Exercise description: Copy every record exactly as it appears in the data below.

Record excerpts:
==*==

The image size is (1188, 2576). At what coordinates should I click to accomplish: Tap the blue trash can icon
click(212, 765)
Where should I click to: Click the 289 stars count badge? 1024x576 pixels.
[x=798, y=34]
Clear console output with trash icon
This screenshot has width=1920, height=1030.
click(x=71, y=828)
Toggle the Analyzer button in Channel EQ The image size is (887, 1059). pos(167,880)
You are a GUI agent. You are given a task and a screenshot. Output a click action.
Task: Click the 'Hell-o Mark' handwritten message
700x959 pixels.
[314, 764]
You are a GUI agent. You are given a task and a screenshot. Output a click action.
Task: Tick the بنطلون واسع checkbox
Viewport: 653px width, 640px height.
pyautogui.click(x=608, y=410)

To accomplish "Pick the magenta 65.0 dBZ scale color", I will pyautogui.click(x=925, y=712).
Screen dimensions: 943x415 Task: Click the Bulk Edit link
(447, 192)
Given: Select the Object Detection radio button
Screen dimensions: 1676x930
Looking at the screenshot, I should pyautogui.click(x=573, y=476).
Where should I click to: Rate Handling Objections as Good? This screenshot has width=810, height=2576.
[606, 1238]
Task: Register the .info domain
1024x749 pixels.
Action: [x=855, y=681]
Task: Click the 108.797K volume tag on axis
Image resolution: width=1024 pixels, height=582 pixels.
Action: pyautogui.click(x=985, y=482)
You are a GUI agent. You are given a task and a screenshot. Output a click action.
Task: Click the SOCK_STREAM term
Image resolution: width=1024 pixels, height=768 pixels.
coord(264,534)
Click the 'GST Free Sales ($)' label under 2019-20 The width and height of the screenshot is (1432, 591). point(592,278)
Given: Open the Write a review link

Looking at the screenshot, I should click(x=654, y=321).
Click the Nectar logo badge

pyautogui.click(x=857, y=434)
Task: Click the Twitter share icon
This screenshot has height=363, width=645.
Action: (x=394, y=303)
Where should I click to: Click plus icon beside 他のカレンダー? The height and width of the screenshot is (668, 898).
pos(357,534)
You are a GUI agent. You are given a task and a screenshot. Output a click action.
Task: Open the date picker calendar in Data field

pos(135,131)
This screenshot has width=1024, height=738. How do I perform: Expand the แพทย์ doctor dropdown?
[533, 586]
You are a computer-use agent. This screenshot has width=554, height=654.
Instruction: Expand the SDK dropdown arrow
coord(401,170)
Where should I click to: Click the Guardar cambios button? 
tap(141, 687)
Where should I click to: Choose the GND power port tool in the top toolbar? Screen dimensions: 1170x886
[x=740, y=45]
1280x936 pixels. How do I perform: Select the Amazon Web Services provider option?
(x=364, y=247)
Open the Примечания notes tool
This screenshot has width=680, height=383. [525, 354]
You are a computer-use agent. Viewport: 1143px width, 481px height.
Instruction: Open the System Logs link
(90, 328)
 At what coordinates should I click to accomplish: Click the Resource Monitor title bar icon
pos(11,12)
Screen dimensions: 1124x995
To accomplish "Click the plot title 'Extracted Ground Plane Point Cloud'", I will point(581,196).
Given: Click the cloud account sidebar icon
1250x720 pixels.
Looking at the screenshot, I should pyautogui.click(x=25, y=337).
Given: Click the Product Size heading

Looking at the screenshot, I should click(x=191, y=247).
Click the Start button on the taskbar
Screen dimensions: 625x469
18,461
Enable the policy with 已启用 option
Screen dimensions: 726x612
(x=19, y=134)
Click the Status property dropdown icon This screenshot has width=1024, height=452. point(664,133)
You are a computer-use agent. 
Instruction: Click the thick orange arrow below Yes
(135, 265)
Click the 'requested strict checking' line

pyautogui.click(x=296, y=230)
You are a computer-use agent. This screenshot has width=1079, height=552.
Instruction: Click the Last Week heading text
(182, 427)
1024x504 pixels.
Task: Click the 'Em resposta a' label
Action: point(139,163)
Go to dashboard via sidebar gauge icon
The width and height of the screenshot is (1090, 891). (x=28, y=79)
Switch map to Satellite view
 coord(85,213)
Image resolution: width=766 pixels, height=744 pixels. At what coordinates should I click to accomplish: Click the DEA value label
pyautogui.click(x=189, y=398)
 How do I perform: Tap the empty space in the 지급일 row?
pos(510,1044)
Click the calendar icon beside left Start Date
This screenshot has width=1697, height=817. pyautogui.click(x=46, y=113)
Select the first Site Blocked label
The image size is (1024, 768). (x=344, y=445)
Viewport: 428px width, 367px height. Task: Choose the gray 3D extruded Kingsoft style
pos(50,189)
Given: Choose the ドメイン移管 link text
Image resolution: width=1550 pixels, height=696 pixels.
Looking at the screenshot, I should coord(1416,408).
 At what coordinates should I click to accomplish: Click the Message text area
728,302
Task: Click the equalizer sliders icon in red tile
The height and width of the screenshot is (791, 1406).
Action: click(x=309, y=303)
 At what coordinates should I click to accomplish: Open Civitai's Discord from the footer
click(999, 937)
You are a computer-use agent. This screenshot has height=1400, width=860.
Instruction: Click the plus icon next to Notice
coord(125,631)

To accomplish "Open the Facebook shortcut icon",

==*==

Written answer:
The image size is (1188, 2576). At what coordinates should I click to accomplish: Tap the blue trash can icon
click(212, 765)
Where should I click to: Click the 289 stars count badge? 1024x576 pixels.
[x=798, y=34]
Clear console output with trash icon
This screenshot has width=1920, height=1030.
click(x=71, y=828)
Toggle the Analyzer button in Channel EQ The image size is (887, 1059). pos(167,880)
You are a GUI agent. You are given a task and a screenshot. Output a click action.
Task: Click the 'Hell-o Mark' handwritten message
700x959 pixels.
[314, 764]
You are a GUI agent. You are given a task and a screenshot. Output a click action.
Task: Tick the بنطلون واسع checkbox
Viewport: 653px width, 640px height.
pyautogui.click(x=608, y=410)

To accomplish "Pick the magenta 65.0 dBZ scale color", I will pyautogui.click(x=925, y=712).
Screen dimensions: 943x415 Task: Click the Bulk Edit link
(447, 192)
Given: Select the Object Detection radio button
Screen dimensions: 1676x930
Looking at the screenshot, I should pyautogui.click(x=573, y=476).
Where should I click to: Rate Handling Objections as Good? This screenshot has width=810, height=2576.
[606, 1238]
Task: Register the .info domain
1024x749 pixels.
Action: [x=855, y=681]
Task: Click the 108.797K volume tag on axis
Image resolution: width=1024 pixels, height=582 pixels.
Action: pyautogui.click(x=985, y=482)
You are a GUI agent. You are given a task and a screenshot. Output a click action.
Task: Click the SOCK_STREAM term
Image resolution: width=1024 pixels, height=768 pixels.
coord(264,534)
Click the 'GST Free Sales ($)' label under 2019-20 The width and height of the screenshot is (1432, 591). point(592,278)
Given: Open the Write a review link

Looking at the screenshot, I should click(x=654, y=321).
Click the Nectar logo badge

pyautogui.click(x=857, y=434)
Task: Click the Twitter share icon
This screenshot has height=363, width=645.
Action: (x=394, y=303)
Where should I click to: Click plus icon beside 他のカレンダー? The height and width of the screenshot is (668, 898).
pos(357,534)
You are a GUI agent. You are given a task and a screenshot. Output a click action.
Task: Open the date picker calendar in Data field

pos(135,131)
This screenshot has width=1024, height=738. How do I perform: Expand the แพทย์ doctor dropdown?
[533, 586]
You are a computer-use agent. This screenshot has width=554, height=654.
Instruction: Expand the SDK dropdown arrow
coord(401,170)
Where should I click to: Click the Guardar cambios button? 
tap(141, 687)
Where should I click to: Choose the GND power port tool in the top toolbar? Screen dimensions: 1170x886
[x=740, y=45]
1280x936 pixels. How do I perform: Select the Amazon Web Services provider option?
(x=364, y=247)
Open the Примечания notes tool
This screenshot has width=680, height=383. [525, 354]
You are a computer-use agent. Viewport: 1143px width, 481px height.
Instruction: Open the System Logs link
(90, 328)
 At what coordinates should I click to accomplish: Click the Resource Monitor title bar icon
pos(11,12)
Screen dimensions: 1124x995
To accomplish "Click the plot title 'Extracted Ground Plane Point Cloud'", I will point(581,196).
Given: Click the cloud account sidebar icon
1250x720 pixels.
Looking at the screenshot, I should pyautogui.click(x=25, y=337).
Given: Click the Product Size heading

Looking at the screenshot, I should click(x=191, y=247).
Click the Start button on the taskbar
Screen dimensions: 625x469
18,461
Enable the policy with 已启用 option
Screen dimensions: 726x612
(x=19, y=134)
Click the Status property dropdown icon This screenshot has width=1024, height=452. point(664,133)
You are a computer-use agent. 
Instruction: Click the thick orange arrow below Yes
(135, 265)
Click the 'requested strict checking' line

pyautogui.click(x=296, y=230)
You are a computer-use agent. This screenshot has width=1079, height=552.
Instruction: Click the Last Week heading text
(182, 427)
1024x504 pixels.
Task: Click the 'Em resposta a' label
Action: point(139,163)
Go to dashboard via sidebar gauge icon
The width and height of the screenshot is (1090, 891). (x=28, y=79)
Switch map to Satellite view
 coord(85,213)
Image resolution: width=766 pixels, height=744 pixels. At what coordinates should I click to accomplish: Click the DEA value label
pyautogui.click(x=189, y=398)
 How do I perform: Tap the empty space in the 지급일 row?
pos(510,1044)
Click the calendar icon beside left Start Date
This screenshot has width=1697, height=817. pyautogui.click(x=46, y=113)
Select the first Site Blocked label
The image size is (1024, 768). (x=344, y=445)
Viewport: 428px width, 367px height. Task: Choose the gray 3D extruded Kingsoft style
pos(50,189)
Given: Choose the ドメイン移管 link text
Image resolution: width=1550 pixels, height=696 pixels.
Looking at the screenshot, I should coord(1416,408).
 At what coordinates should I click to accomplish: Click the Message text area
728,302
Task: Click the equalizer sliders icon in red tile
The height and width of the screenshot is (791, 1406).
Action: click(x=309, y=303)
 At what coordinates should I click to accomplish: Open Civitai's Discord from the footer
click(999, 937)
You are a computer-use agent. This screenshot has height=1400, width=860.
Instruction: Click the plus icon next to Notice
coord(125,631)

To accomplish "Open the Facebook shortcut icon",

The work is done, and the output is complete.